This recipe is a great weekend project, not requiring much time on either day. On Saturday morning, place dried apricot chunks into a bowl, cover with water, and set aside to soak for 24 hours.
The next morning, finish making your conserve in about an hour, start to finish. You can also take it one step further, by adding a bit of booze before sealing up the jars. Conserves are perfectly appropriate on toast, or where ever you would use jam or jelly, and it's also a nice way to jazz up a cheese platter. You can even use this conserve to baste meats while they're roasting in the oven. I better stop talking now so you can make some!
Makes ~8 half pints
- 3 cups dried apricots, quartered
- 1 lemon, zested and juiced
- 1 vanilla bean*
- 3 cups white sugar
- 1/4 cup coarsely chopped walnuts
- 1/4 cup currants (or raisins)
- 2 TBS Grand Marnier
Note: Prepare canning jars and keep hot until ready to use; prepare lids according to the manufacturer's instructions. Since you are rehydrating the apricots overnight, you will want to wait until the next day to prepare the jars.
1.) Place quartered apricots in a large bowl and cover with water. (Be sure there is enough room for the apricots to double or triple in size.) Set aside to soak overnight. 24 hours is best.
Note: The next day, prepare canning jars and keep hot until ready to use; prepare lids according to the manufacturer's instructions.
2.) Drain apricots, but save the soaking liquid.
3.) Add the apricots to a large, heavy-bottomed, non-reactive pan.
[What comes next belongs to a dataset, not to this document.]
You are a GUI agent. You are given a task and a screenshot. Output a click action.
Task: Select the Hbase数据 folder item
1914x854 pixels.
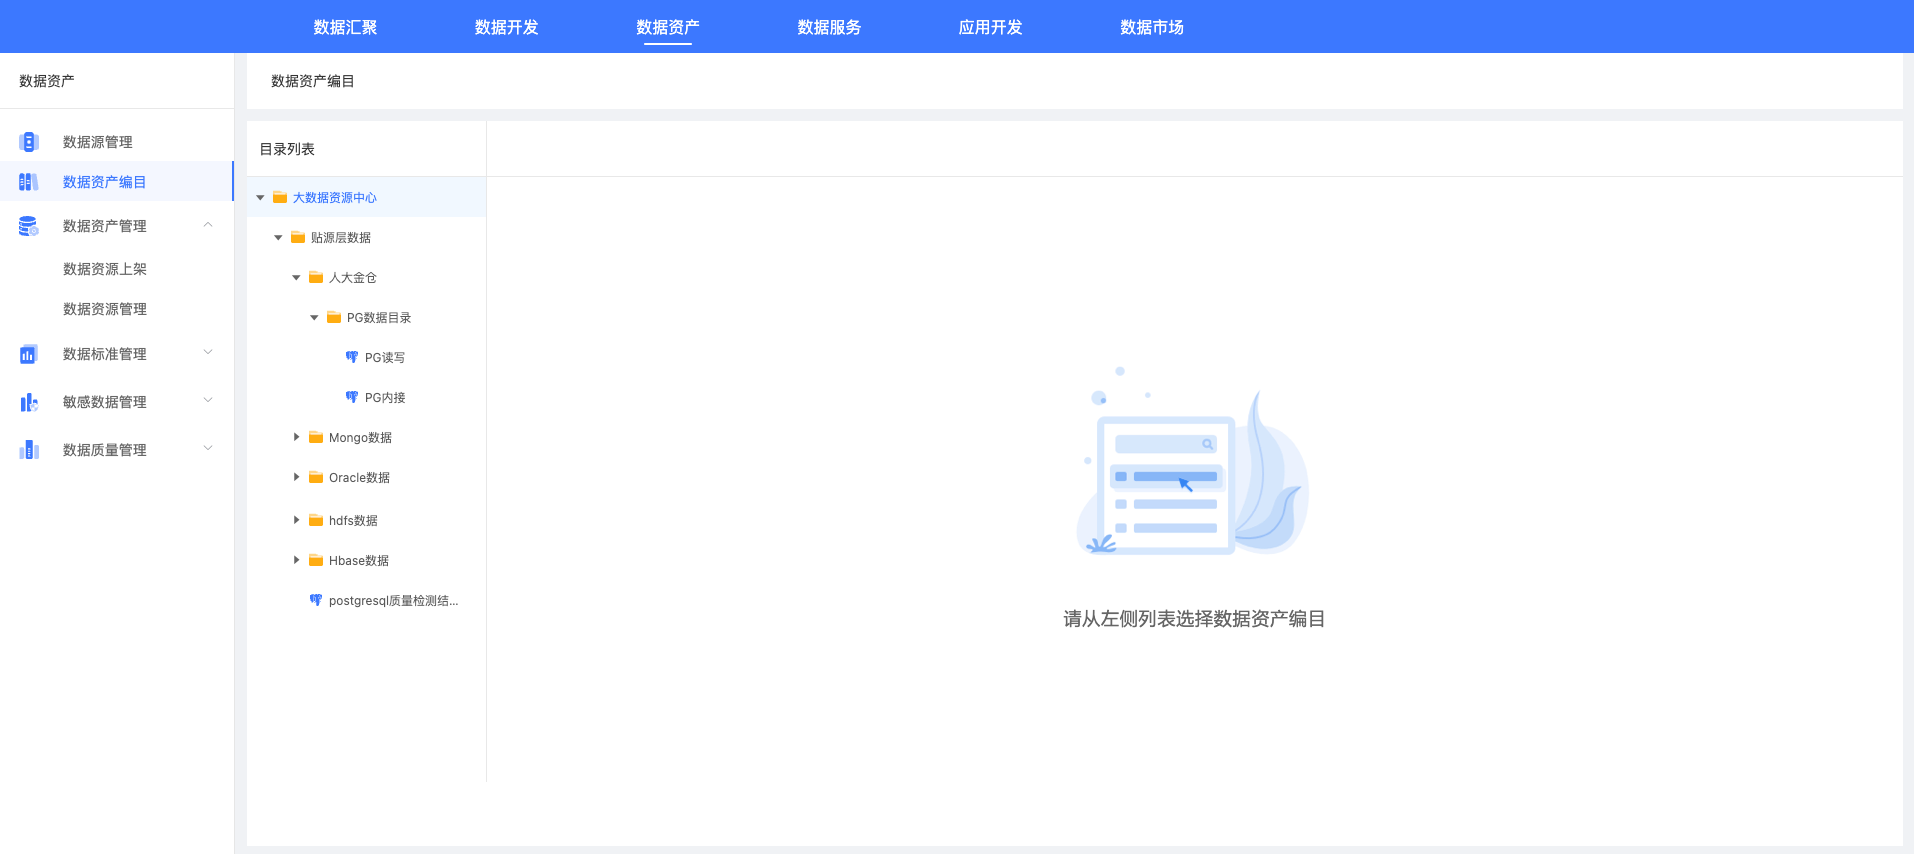pos(358,561)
Measure the soaking liquid and add it to the apricots. Add more water, so that you have a total of 6 cups of water in the pan with the 'cots.
4.) Add lemon zest & juice. (Don't use an aluminum, copper, or cast iron pan when cooking with lemon juice &/or vinegar.)
5.) Add vanilla bean*.
6.) Cook over medium heat, simmering constantly and stirring occasionally, for about 30 minutes or until apricots are soft. (You can crush the apricots with a potato masher if you want smaller pieces, or use an immersion blender if you want the preserves smoother.) You will want to taste the preserves once every 10 minutes, to decide when to remove the vanilla bean. Because vanilla beans vary a lot in size and flavor, the amount of time you need to cook it with the preserves varies greatly too.
7.) Add sugar and cook for 10 more minutes, or until desired thickness.
8.) Add walnuts and currants or raisins. If desired, add a splash of Grand Marnier for a "grown-up" boozy taste.
9.) Ladle into clean jars, run a plastic knife around the edges to remove any air bubbles, and then wipe rims spotlessly clean with a damp paper towel.
10.) Place a sealing lid on the jar, and then screw a band onto jar fingertip-tight.
11.) Process for 10 minutes in a Boiling Water Bath then turn off heat.
12.) Turn kettle off and let jars rest in kettle for 5 more minutes.
13.) Remove jars from kettle using jar-lifter tongs, and gently set aside to cool on the counter, on a kitchen towel, in a draft-free place.
14.) Let rest for 24 hours, then check for proper seal before storing.
> If jars lid seals it will easily keep for one year in a cool, dark place. If jar doesn't seal, place it in your refrigerator and eat within 3 months, and within one month after opening.
*When you are finished using the vanilla bean for the recipe, you can use it again! Rinse it off, let it dry and put it in a big jar full of white sugar. The result? Within a few days you will have Vanilla Sugar, which is something you can buy already made, but why would you when it's so easy to make it yourself?